Former Bed Bath & Beyond CEO Mark Tritton has filed a lawsuit against the company, accusing it of failing to honor his $6.765 million severance agreement. Tritton was ousted as CEO in June, following missed earnings and the company’s decision to focus on reversing recent results, addressing supply chain and inventory issues, and strengthening its balance sheet.
The lawsuit claims that Bed Bath & Beyond stopped making required bi-monthly payments towards Tritton’s severance in January, with the chief legal officer citing the need to preserve cash as the sole reason.
Tritton also accused the company of acting in “bad faith” by proposing a discounted “buyout” of his severance, contingent on improved performance, even as it resumed paying severance to some former employees.
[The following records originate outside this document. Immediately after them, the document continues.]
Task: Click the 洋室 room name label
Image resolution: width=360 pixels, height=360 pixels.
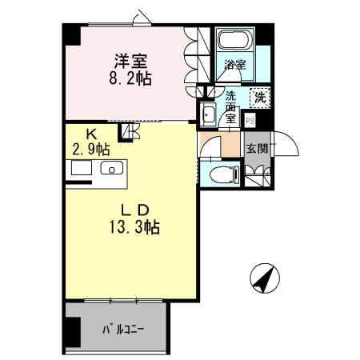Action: pyautogui.click(x=131, y=61)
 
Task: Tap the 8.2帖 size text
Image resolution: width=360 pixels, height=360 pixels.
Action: pyautogui.click(x=130, y=78)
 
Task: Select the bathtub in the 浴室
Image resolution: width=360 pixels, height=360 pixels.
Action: pyautogui.click(x=235, y=39)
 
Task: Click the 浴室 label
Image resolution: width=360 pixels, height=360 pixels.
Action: pyautogui.click(x=235, y=65)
Bed Bath & Beyond has not yet responded to requests for comment on the matter.
The company has faced several challenges recently, including the shocking suicide of former CFO Gustavo Arnal, who was named in an insider trading lawsuit less than two weeks before his death. The lawsuit alleges that Arnal, along with GameStop Chairman Ryan Cohen, conspired to inflate Bed Bath & Beyond’s stock for profit.
The company is currently trying to turn around its business after taking on too much debt, being slow to embrace online sales, and alienating consumers by de-emphasizing brand-name products. Bed Bath & Beyond is closing hundreds of stores and has announced plans to sell up to $300 million of stock.